> _Short problem_
Copy out the items below with every "Where should I click to:" swapped for "Where do I click to:", keeping everything else the same.
===== Data excerpts
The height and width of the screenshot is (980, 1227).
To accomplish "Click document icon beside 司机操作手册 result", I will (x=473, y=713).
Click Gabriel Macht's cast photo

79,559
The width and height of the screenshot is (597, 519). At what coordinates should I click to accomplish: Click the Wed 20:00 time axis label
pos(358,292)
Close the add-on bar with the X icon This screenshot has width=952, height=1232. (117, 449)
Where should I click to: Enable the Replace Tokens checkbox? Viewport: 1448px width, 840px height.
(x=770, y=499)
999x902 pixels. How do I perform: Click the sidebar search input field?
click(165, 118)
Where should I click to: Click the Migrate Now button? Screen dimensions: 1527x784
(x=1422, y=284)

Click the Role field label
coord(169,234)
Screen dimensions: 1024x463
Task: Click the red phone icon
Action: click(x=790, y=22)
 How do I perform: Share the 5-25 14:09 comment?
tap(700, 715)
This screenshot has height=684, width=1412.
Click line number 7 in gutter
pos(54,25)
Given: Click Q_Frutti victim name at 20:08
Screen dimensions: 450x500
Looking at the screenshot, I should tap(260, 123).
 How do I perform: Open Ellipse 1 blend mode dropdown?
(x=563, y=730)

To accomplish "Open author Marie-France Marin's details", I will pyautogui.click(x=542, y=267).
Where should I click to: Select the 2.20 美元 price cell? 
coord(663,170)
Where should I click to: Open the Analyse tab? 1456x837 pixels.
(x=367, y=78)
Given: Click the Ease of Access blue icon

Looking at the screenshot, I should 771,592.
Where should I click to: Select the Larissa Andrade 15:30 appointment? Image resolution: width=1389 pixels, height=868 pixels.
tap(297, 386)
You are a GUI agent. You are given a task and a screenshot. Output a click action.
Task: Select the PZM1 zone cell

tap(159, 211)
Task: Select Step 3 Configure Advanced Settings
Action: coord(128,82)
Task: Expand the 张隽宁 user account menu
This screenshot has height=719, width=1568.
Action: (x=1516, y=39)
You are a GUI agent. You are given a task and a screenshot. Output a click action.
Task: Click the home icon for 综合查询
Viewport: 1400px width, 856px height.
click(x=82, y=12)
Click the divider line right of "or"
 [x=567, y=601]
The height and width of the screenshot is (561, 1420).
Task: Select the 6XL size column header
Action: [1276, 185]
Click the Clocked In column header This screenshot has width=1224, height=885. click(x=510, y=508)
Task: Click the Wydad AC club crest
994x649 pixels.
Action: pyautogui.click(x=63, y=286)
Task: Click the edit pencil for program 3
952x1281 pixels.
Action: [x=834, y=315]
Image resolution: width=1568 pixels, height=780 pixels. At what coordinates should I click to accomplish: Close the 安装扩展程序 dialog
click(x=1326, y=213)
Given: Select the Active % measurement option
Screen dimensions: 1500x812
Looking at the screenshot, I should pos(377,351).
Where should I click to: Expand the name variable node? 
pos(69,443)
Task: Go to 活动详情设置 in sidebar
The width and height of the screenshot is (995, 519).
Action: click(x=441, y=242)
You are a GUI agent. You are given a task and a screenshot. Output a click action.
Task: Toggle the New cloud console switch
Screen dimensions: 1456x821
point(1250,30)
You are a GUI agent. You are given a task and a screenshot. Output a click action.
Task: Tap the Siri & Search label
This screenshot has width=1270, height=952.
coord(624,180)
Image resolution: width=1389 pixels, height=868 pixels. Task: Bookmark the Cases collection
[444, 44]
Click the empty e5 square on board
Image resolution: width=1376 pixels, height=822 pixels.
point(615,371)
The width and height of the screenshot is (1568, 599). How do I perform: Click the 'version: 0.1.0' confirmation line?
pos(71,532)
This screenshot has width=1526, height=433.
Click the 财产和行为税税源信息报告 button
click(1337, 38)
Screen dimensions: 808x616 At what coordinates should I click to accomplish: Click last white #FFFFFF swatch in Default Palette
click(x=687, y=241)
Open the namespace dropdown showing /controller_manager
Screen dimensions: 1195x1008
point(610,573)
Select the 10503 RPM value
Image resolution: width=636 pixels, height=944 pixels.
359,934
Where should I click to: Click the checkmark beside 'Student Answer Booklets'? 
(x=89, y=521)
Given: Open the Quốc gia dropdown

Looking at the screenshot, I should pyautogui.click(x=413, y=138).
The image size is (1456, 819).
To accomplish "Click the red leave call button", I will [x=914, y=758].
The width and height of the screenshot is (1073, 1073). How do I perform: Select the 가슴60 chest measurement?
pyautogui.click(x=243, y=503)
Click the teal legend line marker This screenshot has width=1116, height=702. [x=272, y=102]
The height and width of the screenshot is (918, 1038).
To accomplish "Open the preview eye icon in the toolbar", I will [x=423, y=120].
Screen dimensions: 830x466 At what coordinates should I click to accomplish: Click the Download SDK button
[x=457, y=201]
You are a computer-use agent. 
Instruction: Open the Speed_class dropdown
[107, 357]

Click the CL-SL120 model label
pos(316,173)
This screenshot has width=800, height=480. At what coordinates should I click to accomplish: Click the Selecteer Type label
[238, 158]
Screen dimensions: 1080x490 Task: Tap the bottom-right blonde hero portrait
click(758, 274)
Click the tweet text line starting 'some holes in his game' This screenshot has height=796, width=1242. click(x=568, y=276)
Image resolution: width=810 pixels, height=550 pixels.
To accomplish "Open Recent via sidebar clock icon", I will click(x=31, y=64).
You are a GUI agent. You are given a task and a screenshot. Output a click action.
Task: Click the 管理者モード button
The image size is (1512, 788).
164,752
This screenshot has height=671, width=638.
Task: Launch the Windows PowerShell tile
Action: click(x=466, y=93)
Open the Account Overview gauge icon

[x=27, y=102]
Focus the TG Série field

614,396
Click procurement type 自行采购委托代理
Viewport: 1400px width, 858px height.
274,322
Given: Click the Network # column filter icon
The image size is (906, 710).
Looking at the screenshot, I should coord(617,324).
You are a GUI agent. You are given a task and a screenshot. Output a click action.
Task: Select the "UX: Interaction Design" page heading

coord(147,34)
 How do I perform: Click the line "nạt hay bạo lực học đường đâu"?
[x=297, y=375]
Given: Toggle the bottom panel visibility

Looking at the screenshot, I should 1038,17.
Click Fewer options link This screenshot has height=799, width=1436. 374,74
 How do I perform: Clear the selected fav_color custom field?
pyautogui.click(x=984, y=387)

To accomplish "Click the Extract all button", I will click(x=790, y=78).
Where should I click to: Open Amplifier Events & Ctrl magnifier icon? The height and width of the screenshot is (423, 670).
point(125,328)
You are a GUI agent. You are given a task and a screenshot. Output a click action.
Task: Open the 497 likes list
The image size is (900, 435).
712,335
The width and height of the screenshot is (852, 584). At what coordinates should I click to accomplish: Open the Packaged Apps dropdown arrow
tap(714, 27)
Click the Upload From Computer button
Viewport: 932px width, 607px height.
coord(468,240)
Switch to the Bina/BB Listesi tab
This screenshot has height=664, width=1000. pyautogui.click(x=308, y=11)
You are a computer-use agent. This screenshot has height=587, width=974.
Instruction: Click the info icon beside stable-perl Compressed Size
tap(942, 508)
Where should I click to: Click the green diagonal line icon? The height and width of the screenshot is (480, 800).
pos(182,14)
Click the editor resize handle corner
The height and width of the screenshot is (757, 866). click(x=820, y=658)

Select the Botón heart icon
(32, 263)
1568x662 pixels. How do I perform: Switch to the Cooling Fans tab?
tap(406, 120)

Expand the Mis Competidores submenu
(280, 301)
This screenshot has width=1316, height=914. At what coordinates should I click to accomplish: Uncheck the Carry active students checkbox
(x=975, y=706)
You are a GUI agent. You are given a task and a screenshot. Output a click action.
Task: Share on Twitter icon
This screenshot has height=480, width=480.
==========
> _Solution to the problem_
The height and width of the screenshot is (980, 1227).
To accomplish "Click document icon beside 司机操作手册 result", I will (x=473, y=713).
Click Gabriel Macht's cast photo

79,559
The width and height of the screenshot is (597, 519). At what coordinates should I click to accomplish: Click the Wed 20:00 time axis label
pos(358,292)
Close the add-on bar with the X icon This screenshot has width=952, height=1232. (117, 449)
Where do I click to: Enable the Replace Tokens checkbox? Viewport: 1448px width, 840px height.
(x=770, y=499)
999x902 pixels. How do I perform: Click the sidebar search input field?
click(165, 118)
Where do I click to: Click the Migrate Now button? Screen dimensions: 1527x784
(x=1422, y=284)

Click the Role field label
coord(169,234)
Screen dimensions: 1024x463
Task: Click the red phone icon
Action: click(x=790, y=22)
 How do I perform: Share the 5-25 14:09 comment?
tap(700, 715)
This screenshot has height=684, width=1412.
Click line number 7 in gutter
pos(54,25)
Given: Click Q_Frutti victim name at 20:08
Screen dimensions: 450x500
Looking at the screenshot, I should tap(260, 123).
 How do I perform: Open Ellipse 1 blend mode dropdown?
(x=563, y=730)

To accomplish "Open author Marie-France Marin's details", I will pyautogui.click(x=542, y=267).
Where do I click to: Select the 2.20 美元 price cell? 
coord(663,170)
Where do I click to: Open the Analyse tab? 1456x837 pixels.
(x=367, y=78)
Given: Click the Ease of Access blue icon

Looking at the screenshot, I should 771,592.
Where do I click to: Select the Larissa Andrade 15:30 appointment? Image resolution: width=1389 pixels, height=868 pixels.
tap(297, 386)
You are a GUI agent. You are given a task and a screenshot. Output a click action.
Task: Select the PZM1 zone cell

tap(159, 211)
Task: Select Step 3 Configure Advanced Settings
Action: coord(128,82)
Task: Expand the 张隽宁 user account menu
This screenshot has height=719, width=1568.
Action: (x=1516, y=39)
You are a GUI agent. You are given a task and a screenshot. Output a click action.
Task: Click the home icon for 综合查询
Viewport: 1400px width, 856px height.
click(x=82, y=12)
Click the divider line right of "or"
 [x=567, y=601]
The height and width of the screenshot is (561, 1420).
Task: Select the 6XL size column header
Action: [1276, 185]
Click the Clocked In column header This screenshot has width=1224, height=885. click(x=510, y=508)
Task: Click the Wydad AC club crest
994x649 pixels.
Action: pyautogui.click(x=63, y=286)
Task: Click the edit pencil for program 3
952x1281 pixels.
Action: [x=834, y=315]
Image resolution: width=1568 pixels, height=780 pixels. At what coordinates should I click to accomplish: Close the 安装扩展程序 dialog
click(x=1326, y=213)
Given: Select the Active % measurement option
Screen dimensions: 1500x812
Looking at the screenshot, I should pos(377,351).
Where do I click to: Expand the name variable node? 
pos(69,443)
Task: Go to 活动详情设置 in sidebar
The width and height of the screenshot is (995, 519).
Action: click(x=441, y=242)
You are a GUI agent. You are given a task and a screenshot. Output a click action.
Task: Toggle the New cloud console switch
Screen dimensions: 1456x821
point(1250,30)
You are a GUI agent. You are given a task and a screenshot. Output a click action.
Task: Tap the Siri & Search label
This screenshot has width=1270, height=952.
coord(624,180)
Image resolution: width=1389 pixels, height=868 pixels. Task: Bookmark the Cases collection
[444, 44]
Click the empty e5 square on board
Image resolution: width=1376 pixels, height=822 pixels.
point(615,371)
The width and height of the screenshot is (1568, 599). How do I perform: Click the 'version: 0.1.0' confirmation line?
pos(71,532)
This screenshot has width=1526, height=433.
Click the 财产和行为税税源信息报告 button
click(1337, 38)
Screen dimensions: 808x616 At what coordinates should I click to accomplish: Click last white #FFFFFF swatch in Default Palette
click(x=687, y=241)
Open the namespace dropdown showing /controller_manager
Screen dimensions: 1195x1008
point(610,573)
Select the 10503 RPM value
Image resolution: width=636 pixels, height=944 pixels.
359,934
Where do I click to: Click the checkmark beside 'Student Answer Booklets'? 
(x=89, y=521)
Given: Open the Quốc gia dropdown

Looking at the screenshot, I should pyautogui.click(x=413, y=138).
The image size is (1456, 819).
To accomplish "Click the red leave call button", I will [x=914, y=758].
The width and height of the screenshot is (1073, 1073). How do I perform: Select the 가슴60 chest measurement?
pyautogui.click(x=243, y=503)
Click the teal legend line marker This screenshot has width=1116, height=702. [x=272, y=102]
The height and width of the screenshot is (918, 1038).
To accomplish "Open the preview eye icon in the toolbar", I will [x=423, y=120].
Screen dimensions: 830x466 At what coordinates should I click to accomplish: Click the Download SDK button
[x=457, y=201]
You are a computer-use agent. 
Instruction: Open the Speed_class dropdown
[107, 357]

Click the CL-SL120 model label
pos(316,173)
This screenshot has width=800, height=480. At what coordinates should I click to accomplish: Click the Selecteer Type label
[238, 158]
Screen dimensions: 1080x490 Task: Tap the bottom-right blonde hero portrait
click(758, 274)
Click the tweet text line starting 'some holes in his game' This screenshot has height=796, width=1242. click(x=568, y=276)
Image resolution: width=810 pixels, height=550 pixels.
To accomplish "Open Recent via sidebar clock icon", I will click(x=31, y=64).
You are a GUI agent. You are given a task and a screenshot. Output a click action.
Task: Click the 管理者モード button
The image size is (1512, 788).
164,752
This screenshot has height=671, width=638.
Task: Launch the Windows PowerShell tile
Action: click(x=466, y=93)
Open the Account Overview gauge icon

[x=27, y=102]
Focus the TG Série field

614,396
Click procurement type 自行采购委托代理
Viewport: 1400px width, 858px height.
274,322
Given: Click the Network # column filter icon
The image size is (906, 710).
Looking at the screenshot, I should coord(617,324).
You are a GUI agent. You are given a task and a screenshot. Output a click action.
Task: Select the "UX: Interaction Design" page heading

coord(147,34)
 How do I perform: Click the line "nạt hay bạo lực học đường đâu"?
[x=297, y=375]
Given: Toggle the bottom panel visibility

Looking at the screenshot, I should 1038,17.
Click Fewer options link This screenshot has height=799, width=1436. 374,74
 How do I perform: Clear the selected fav_color custom field?
pyautogui.click(x=984, y=387)

To accomplish "Click the Extract all button", I will click(x=790, y=78).
Where do I click to: Open Amplifier Events & Ctrl magnifier icon? The height and width of the screenshot is (423, 670).
point(125,328)
You are a GUI agent. You are given a task and a screenshot. Output a click action.
Task: Open the 497 likes list
The image size is (900, 435).
712,335
The width and height of the screenshot is (852, 584). At what coordinates should I click to accomplish: Open the Packaged Apps dropdown arrow
tap(714, 27)
Click the Upload From Computer button
Viewport: 932px width, 607px height.
coord(468,240)
Switch to the Bina/BB Listesi tab
This screenshot has height=664, width=1000. pyautogui.click(x=308, y=11)
You are a computer-use agent. This screenshot has height=587, width=974.
Instruction: Click the info icon beside stable-perl Compressed Size
tap(942, 508)
Where do I click to: Click the green diagonal line icon? The height and width of the screenshot is (480, 800).
pos(182,14)
Click the editor resize handle corner
The height and width of the screenshot is (757, 866). click(x=820, y=658)

Select the Botón heart icon
(32, 263)
1568x662 pixels. How do I perform: Switch to the Cooling Fans tab?
tap(406, 120)

Expand the Mis Competidores submenu
(280, 301)
This screenshot has width=1316, height=914. At what coordinates should I click to accomplish: Uncheck the Carry active students checkbox
(x=975, y=706)
You are a GUI agent. You are given a task and a screenshot. Output a click action.
Task: Share on Twitter icon
This screenshot has height=480, width=480.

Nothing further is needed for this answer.